Yeah, so you got a problem. Sleep on it, sunshine. Put it off. Most problems can be safely ignored. You’ll be amazed how often they sort themselves out. And the gravity of any given problem is inversely proportional to the hour of the day. At three in the morning,  you’ve got an insurmountable issue. After four whisky and cokes at nine in the evening, you haven’t even got an inkling of a problem.

2. Everybody else is furiously improvising, so you can too

Show me an expert and I’ll show you a charlatan. FAKE IT ‘TIL YOU MAKE IT, amigo. 21 year old lifestyle design guru? Hell yeah! Fat, unemployed life-coach? Why not? Homeopathy professional? Whatever, bring it on! Choose your path, and then Act As If You’re Wearing A Cape.

3. Nobody thinks about you as much as you think about you

Really. They don’t. For example, I’m not thinking about you now. But I bet you are.

4. It’s OK to piss people off

But if you’re pissing everybody off, all the time, it’s time to quit being a fucking asshole.

5. Aspiration is for suckers

6. Nobody tells all the truth, all the time

So lower your expectations of people. When put in a spot, people fib. We men lie about our alcohol consumption all the time. When we’re young and say we had six beers, we probably only had three. Nowadays, if we say we only had three beers, you can be sure it was closer to six. It doesn’t mean we don’t love you

7. Life doesn’t get better – only your perception of life improves

There was a little man with a lame left leg. He lived on the outskirts of town in a tumble-down house. He had a hole in his roof, and water would come in day and night. His lame left leg meant he couldn’t go out to work, so he survived on the charity of others, who would give him scraps of food. Sometimes he would go for two days and nights with nothing to eat.  One day, the town council decided to fix his roof. The little man with the lame left leg became the happiest person you have ever seen. He was so grateful to be dry that he would smile and sing for the passersby all day long.

8. Your family comes first, but not to the detriment of everything else

You want to go out with the girls? Tell your husband to make his own dinner. And gents, you don’t need permission for that once-a-year trip to Vegas, you just need to communicate it properly.

9. You’re wrong as often as you’re right

So don’t dwell on either.

10. Men should never wear wigs

 

Source

Article on How to Get A Grip

Jurgen Wolff: The Creativity Success Manifesto

Creativity Success Manifesto

Creator: Jurgen Wolff is a writer, teacher, and hypnotherapist. His goal is to help individuals liberate their own creativity through specific techniques that can be used at work as well as at home.

Purpose: To give your creative endeavours the best chance of success.

The Creativity Success Manifesto (Edited)

1: Success is what you say it is.

2: Success can take one year or one hundred years.

3: Fewer than 1% of people have to buy what you do.

4: Start by finding one person who likes what you do.

5: Crazy is the first step. Every breakthrough is considered a crackpot idea at first. Of course, some ARE crackpot ideas. You can’t tell the difference until you transform the idea into something real and get it out into the world.

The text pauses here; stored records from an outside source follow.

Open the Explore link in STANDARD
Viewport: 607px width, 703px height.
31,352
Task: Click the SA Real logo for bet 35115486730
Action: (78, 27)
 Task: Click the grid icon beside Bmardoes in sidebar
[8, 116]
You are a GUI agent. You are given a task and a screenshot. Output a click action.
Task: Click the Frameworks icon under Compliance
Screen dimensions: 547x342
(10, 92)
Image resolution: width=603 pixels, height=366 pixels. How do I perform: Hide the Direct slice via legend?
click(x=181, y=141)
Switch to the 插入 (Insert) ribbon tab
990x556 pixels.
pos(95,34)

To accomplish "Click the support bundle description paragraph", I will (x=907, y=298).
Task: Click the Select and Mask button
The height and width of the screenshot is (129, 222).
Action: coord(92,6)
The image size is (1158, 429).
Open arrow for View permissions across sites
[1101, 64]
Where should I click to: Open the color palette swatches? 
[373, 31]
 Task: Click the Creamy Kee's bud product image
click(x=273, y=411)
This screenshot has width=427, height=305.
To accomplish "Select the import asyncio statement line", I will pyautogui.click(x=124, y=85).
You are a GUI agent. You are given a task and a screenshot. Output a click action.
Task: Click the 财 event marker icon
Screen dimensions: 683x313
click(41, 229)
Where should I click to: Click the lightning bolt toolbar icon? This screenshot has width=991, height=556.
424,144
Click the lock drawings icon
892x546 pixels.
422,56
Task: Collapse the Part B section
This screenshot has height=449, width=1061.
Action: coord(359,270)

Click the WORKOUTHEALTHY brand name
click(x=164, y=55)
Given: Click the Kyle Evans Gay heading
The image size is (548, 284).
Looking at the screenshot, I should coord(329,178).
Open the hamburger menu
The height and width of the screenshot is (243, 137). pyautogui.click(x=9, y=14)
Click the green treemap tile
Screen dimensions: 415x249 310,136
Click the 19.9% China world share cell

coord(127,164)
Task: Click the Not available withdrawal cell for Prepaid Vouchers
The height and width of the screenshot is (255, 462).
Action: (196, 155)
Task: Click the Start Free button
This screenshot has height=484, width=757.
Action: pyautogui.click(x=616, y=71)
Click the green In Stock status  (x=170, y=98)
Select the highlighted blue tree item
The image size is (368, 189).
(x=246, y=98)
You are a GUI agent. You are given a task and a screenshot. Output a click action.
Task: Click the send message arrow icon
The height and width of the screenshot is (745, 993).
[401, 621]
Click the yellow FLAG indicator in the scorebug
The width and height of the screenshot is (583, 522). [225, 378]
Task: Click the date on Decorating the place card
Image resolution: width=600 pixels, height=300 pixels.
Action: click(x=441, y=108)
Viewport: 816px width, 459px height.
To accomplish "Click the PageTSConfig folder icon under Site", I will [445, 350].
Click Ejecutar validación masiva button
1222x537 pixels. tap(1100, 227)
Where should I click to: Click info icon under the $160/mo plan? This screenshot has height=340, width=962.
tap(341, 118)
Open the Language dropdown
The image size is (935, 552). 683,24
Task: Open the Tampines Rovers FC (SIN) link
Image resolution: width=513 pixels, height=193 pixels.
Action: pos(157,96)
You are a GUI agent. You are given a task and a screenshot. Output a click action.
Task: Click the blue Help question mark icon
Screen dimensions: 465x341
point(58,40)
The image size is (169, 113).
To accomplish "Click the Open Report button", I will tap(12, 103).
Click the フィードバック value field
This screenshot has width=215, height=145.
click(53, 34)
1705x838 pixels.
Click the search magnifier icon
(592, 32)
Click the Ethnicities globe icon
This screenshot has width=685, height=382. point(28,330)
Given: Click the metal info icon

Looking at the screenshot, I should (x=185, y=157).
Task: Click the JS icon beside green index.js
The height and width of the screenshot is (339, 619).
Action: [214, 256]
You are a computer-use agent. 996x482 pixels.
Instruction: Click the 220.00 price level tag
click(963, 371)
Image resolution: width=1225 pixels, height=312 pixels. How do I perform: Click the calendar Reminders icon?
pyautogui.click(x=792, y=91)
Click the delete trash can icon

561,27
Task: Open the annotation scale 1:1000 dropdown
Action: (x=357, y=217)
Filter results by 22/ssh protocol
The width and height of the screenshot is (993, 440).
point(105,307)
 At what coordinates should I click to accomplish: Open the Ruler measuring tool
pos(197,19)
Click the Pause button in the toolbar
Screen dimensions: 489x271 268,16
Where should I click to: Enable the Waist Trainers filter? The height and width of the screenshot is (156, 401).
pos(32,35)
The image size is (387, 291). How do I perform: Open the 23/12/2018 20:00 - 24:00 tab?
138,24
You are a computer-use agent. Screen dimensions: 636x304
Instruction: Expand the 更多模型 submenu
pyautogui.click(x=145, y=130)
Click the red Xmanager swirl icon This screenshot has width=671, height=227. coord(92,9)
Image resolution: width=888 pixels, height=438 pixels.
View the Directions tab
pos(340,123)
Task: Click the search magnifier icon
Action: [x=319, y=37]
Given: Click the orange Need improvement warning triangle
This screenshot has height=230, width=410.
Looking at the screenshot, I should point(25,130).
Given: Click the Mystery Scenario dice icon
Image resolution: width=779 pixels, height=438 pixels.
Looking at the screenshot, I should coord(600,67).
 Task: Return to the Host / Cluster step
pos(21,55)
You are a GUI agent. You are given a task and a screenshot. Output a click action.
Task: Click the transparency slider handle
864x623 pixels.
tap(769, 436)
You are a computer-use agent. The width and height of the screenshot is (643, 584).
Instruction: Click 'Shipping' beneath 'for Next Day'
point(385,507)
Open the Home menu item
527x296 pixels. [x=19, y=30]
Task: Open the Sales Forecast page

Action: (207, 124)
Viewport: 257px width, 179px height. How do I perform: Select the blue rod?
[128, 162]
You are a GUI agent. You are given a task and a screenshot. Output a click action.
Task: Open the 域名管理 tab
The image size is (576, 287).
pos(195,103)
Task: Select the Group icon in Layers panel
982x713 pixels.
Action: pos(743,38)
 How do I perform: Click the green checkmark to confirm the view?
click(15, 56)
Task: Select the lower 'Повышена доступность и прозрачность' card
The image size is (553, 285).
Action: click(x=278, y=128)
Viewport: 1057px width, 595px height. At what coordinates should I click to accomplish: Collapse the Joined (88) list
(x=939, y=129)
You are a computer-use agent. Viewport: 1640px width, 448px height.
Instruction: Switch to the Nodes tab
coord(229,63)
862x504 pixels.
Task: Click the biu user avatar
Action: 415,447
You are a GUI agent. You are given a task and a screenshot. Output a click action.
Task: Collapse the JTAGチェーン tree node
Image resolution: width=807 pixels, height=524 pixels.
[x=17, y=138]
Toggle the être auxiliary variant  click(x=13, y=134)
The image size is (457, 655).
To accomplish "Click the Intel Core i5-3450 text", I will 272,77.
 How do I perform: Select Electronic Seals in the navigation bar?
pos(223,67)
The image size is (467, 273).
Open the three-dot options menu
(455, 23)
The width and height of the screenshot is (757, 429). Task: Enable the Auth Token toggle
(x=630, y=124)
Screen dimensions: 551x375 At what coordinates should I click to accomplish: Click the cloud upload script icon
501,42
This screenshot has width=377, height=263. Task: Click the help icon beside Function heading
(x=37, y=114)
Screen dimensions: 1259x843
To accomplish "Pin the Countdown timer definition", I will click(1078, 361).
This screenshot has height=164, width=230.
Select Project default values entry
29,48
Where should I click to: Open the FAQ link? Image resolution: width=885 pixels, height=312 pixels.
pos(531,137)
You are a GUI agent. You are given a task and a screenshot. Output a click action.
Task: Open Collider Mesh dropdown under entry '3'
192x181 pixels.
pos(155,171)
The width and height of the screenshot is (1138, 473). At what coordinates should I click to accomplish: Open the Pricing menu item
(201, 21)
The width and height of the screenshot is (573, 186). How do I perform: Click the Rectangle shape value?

6: Ready, fire, aim: It will never be the exactly the right time and you may never have ALL the resources you need. Get a prototype out there, see what happens, adjust, and persist.

7: The second best time to start: The best time to start doing your creative work is twenty years ago. Look at the clock. What time is it? That’s right, it’s the second-best time to start.

8: If at first you don’t succeed, don’t try, try again. At least don’t try the same damn thing again and again. …If at first you don’t succeed, try something different. Continue until you find the one that works.

9: Failing feels crappy. Motivational speakers make it sound like failing is noble. Maybe it is, but it sure doesn’t FEEL noble. …Yeah, we have to deal with disappointing results and rejection, but we won’t like it.

10: The only way to actually fail: You can fail only if you stop.

 

Source

Complete article and manifesto on Management-Issues.com

 

Aaron Swartz: The Guerilla Open Access Manifesto

Guerilla Open Access Manifesto

Creator: Aaron Swartz is an Internet activist, scholar and programmer. He’s been involved in the founding of such projects as Reddit, theinfo.org, Open Library and Demand Progress. This manifesto was written in 2008.

Purpose: The control over scientific and cultural information by corporations should stop. Instead, we need to fight for Guerilla Open Access by posting such information on file sharing networks.

The Guerilla Open Access Manifesto

“Information is power. But like all power, there are those who want to keep it for themselves. The world’s entire scientific and cultural heritage, published over centuries in books and journals, is increasingly being digitized and locked up by a handful of private corporations. Want to read the papers featuring the most famous results of the sciences? You’ll need to send enormous amounts to publishers like Reed Elsevier.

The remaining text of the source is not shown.